Nothing after the line containing "This screenshot has width=498, height=250." belongs in the answer; write out exactly every line from the start of the material up to it, including it.
══ RECORDS SUPPLIED
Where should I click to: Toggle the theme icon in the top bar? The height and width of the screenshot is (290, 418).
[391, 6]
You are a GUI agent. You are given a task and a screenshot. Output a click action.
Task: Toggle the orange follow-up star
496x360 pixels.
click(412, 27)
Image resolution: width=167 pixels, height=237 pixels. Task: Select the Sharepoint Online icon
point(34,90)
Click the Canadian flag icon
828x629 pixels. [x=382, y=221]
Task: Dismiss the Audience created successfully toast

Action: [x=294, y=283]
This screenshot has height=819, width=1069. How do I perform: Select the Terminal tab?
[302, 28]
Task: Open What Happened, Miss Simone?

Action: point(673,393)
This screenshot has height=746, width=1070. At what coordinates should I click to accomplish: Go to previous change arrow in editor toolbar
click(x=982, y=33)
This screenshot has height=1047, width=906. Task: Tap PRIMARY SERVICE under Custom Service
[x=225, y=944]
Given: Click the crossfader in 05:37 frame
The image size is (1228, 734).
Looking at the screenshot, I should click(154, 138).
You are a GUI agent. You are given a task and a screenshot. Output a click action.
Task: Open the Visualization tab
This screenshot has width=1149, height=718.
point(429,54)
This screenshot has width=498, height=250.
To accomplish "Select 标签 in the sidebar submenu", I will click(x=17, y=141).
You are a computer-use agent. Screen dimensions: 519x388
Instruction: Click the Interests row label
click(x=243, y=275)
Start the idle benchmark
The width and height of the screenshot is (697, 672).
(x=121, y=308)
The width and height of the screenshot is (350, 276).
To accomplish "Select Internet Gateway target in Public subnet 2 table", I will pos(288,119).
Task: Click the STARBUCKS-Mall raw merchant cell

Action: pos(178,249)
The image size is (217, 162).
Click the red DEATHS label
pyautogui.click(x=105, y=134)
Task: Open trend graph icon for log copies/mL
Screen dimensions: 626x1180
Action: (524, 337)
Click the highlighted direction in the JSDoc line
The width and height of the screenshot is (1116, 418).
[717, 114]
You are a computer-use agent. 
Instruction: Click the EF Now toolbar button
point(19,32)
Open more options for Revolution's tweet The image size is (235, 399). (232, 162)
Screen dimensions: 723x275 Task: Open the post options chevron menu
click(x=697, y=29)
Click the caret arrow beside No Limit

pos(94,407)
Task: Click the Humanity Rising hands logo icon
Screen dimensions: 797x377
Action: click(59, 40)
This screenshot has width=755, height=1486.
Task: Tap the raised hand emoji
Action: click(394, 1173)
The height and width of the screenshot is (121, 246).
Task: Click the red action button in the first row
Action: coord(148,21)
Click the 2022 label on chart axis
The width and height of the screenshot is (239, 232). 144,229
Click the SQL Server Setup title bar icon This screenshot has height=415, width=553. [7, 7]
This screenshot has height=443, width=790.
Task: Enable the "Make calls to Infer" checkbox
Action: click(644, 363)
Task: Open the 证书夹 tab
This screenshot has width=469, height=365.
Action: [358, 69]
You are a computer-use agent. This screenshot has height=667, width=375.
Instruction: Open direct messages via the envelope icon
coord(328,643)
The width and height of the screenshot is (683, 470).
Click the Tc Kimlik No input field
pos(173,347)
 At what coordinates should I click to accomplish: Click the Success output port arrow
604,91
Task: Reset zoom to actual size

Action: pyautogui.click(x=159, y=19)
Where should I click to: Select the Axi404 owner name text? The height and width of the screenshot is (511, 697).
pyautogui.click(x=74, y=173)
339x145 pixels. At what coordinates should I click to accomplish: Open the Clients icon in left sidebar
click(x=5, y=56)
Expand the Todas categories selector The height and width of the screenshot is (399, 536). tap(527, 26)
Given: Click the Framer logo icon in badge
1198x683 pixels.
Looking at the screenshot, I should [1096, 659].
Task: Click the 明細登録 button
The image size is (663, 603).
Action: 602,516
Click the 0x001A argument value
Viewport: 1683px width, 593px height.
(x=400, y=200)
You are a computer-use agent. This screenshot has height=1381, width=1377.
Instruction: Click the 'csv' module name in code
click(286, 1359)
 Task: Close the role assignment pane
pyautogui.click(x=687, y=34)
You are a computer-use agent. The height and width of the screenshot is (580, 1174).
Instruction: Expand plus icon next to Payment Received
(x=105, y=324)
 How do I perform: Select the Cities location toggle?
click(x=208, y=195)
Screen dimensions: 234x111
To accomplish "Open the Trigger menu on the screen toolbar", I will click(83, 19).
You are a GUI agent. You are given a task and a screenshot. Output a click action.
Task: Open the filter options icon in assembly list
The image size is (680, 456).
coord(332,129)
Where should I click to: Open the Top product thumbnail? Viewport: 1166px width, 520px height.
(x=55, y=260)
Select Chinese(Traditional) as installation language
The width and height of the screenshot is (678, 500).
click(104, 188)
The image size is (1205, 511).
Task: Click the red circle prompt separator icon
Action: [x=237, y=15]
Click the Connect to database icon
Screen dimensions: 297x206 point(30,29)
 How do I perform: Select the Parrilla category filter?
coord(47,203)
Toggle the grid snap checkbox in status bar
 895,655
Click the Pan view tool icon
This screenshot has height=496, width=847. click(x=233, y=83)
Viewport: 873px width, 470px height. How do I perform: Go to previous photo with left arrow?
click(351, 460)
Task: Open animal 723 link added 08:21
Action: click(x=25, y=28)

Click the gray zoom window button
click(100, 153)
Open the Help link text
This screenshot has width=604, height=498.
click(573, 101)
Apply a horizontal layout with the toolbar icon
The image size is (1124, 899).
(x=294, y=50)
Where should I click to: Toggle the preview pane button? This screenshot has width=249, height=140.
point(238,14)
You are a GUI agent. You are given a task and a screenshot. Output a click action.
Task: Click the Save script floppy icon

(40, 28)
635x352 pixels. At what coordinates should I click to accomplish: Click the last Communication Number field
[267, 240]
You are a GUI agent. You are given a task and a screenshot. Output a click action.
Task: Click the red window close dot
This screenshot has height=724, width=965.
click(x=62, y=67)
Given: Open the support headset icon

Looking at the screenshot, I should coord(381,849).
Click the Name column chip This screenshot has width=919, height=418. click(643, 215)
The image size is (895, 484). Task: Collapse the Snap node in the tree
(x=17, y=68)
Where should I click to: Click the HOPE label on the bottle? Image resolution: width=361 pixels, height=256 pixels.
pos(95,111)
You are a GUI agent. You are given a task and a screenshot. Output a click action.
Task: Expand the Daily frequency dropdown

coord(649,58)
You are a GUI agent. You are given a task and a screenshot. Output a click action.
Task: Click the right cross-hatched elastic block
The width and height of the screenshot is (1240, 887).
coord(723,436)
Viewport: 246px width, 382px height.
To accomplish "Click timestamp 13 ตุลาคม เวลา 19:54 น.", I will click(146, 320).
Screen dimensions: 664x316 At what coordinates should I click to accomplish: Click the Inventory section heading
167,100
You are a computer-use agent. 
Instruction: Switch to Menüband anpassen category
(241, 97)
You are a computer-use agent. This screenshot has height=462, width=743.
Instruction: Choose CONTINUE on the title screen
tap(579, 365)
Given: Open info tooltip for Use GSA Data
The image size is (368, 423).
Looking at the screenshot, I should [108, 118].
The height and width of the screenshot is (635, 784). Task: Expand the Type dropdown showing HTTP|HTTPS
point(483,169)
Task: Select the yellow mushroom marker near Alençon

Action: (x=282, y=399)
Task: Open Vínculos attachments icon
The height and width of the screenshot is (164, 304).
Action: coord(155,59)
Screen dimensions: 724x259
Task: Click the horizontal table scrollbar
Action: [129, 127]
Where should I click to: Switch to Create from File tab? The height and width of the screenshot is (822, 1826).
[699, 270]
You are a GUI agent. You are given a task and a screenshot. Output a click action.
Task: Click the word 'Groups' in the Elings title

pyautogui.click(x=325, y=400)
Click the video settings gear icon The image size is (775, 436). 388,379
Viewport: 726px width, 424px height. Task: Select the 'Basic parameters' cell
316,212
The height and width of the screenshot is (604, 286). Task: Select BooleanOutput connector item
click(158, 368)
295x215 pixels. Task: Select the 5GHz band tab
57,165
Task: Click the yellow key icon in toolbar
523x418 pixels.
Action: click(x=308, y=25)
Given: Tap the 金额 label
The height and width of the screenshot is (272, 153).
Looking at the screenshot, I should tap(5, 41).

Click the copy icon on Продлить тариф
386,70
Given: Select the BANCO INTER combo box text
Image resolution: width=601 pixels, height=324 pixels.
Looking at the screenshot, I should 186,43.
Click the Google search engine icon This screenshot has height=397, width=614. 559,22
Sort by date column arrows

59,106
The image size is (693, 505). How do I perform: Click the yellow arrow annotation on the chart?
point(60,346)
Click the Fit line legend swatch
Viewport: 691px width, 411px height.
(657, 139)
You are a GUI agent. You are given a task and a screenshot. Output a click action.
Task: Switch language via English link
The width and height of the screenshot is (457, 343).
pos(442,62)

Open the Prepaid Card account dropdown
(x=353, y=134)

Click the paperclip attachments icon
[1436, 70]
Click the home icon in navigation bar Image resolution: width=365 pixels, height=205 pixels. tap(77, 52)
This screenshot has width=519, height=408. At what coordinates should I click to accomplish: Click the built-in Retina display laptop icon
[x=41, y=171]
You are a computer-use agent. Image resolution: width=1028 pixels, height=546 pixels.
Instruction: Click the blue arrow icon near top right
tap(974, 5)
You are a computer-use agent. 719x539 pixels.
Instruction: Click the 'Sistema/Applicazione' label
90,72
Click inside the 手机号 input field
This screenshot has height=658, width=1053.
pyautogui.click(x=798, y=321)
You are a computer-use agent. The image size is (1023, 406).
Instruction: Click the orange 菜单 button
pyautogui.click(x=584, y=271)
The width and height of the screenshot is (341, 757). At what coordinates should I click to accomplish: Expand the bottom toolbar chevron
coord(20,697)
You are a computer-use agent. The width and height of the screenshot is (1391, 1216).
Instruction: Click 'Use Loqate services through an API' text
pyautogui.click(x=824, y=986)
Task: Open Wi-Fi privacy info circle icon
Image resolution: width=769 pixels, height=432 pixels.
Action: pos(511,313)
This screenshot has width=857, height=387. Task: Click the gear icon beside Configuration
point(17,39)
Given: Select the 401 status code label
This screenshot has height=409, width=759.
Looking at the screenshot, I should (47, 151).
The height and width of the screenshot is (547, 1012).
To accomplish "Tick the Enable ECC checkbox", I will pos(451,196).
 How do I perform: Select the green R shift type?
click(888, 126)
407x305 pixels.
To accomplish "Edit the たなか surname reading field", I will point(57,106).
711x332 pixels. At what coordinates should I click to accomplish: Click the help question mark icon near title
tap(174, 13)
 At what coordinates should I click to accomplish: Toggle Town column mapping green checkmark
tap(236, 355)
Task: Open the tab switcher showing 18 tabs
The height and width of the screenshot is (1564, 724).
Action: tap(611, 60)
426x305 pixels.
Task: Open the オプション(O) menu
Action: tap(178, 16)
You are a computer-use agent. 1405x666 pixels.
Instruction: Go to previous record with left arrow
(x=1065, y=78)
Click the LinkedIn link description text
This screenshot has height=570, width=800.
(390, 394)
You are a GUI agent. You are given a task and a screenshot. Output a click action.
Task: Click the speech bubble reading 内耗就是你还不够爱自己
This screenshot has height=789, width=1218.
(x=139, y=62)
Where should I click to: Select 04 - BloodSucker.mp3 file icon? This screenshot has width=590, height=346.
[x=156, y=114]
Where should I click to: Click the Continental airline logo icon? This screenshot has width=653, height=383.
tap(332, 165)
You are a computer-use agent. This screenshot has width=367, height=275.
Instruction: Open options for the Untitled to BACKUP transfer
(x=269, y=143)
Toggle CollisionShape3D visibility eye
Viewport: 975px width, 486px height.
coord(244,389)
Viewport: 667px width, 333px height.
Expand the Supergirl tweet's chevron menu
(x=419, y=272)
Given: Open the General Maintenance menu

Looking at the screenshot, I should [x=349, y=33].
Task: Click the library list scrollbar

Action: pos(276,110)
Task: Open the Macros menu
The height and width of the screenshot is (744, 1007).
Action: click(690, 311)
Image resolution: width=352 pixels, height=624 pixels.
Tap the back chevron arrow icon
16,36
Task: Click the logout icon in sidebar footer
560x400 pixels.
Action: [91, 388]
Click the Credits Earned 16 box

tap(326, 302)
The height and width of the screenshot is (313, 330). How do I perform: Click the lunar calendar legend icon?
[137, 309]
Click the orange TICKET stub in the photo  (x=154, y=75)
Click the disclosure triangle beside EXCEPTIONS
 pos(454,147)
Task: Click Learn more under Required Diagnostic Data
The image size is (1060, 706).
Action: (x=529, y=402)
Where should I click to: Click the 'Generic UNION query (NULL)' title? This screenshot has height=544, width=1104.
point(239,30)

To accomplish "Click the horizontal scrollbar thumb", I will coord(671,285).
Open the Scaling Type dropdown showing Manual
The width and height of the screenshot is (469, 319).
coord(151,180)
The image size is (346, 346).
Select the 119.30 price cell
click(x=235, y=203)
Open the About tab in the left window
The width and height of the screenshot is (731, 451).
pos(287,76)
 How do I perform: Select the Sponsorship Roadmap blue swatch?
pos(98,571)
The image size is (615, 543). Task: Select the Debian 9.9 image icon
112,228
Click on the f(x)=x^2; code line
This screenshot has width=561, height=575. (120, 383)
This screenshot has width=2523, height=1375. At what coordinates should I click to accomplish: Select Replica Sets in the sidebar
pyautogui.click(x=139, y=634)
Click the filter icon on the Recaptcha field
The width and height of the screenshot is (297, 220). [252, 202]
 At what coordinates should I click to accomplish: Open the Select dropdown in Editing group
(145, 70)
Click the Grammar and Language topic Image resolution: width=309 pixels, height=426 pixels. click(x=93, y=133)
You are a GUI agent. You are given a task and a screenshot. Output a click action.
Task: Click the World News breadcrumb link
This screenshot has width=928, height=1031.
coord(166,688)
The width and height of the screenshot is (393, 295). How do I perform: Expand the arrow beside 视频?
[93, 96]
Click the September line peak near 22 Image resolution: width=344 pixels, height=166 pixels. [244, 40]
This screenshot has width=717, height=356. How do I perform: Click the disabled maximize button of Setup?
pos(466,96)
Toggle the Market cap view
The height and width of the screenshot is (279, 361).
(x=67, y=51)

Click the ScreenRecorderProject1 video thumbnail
════
- _WRITTEN REPLY_:
Where should I click to: Toggle the theme icon in the top bar? The height and width of the screenshot is (290, 418).
[391, 6]
You are a GUI agent. You are given a task and a screenshot. Output a click action.
Task: Toggle the orange follow-up star
496x360 pixels.
click(412, 27)
Image resolution: width=167 pixels, height=237 pixels. Task: Select the Sharepoint Online icon
point(34,90)
Click the Canadian flag icon
828x629 pixels. [x=382, y=221]
Task: Dismiss the Audience created successfully toast

Action: [x=294, y=283]
This screenshot has height=819, width=1069. How do I perform: Select the Terminal tab?
[302, 28]
Task: Open What Happened, Miss Simone?

Action: point(673,393)
This screenshot has height=746, width=1070. At what coordinates should I click to accomplish: Go to previous change arrow in editor toolbar
click(x=982, y=33)
This screenshot has height=1047, width=906. Task: Tap PRIMARY SERVICE under Custom Service
[x=225, y=944]
Given: Click the crossfader in 05:37 frame
The image size is (1228, 734).
Looking at the screenshot, I should click(154, 138).
You are a GUI agent. You are given a task and a screenshot. Output a click action.
Task: Open the Visualization tab
This screenshot has width=1149, height=718.
point(429,54)
This screenshot has width=498, height=250.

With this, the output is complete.